**Exercise materials:**

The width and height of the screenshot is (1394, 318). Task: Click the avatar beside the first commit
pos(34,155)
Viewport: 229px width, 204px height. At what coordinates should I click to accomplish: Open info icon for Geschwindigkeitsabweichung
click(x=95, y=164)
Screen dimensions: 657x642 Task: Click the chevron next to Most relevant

**What the exercise asks:** Locate every line in the entries above that contains the string "height" and copy each such line. The match is case-sensitive.

**Answer to the problem:**
The width and height of the screenshot is (1394, 318). Task: Click the avatar beside the first commit
Viewport: 229px width, 204px height. At what coordinates should I click to accomplish: Open info icon for Geschwindigkeitsabweichung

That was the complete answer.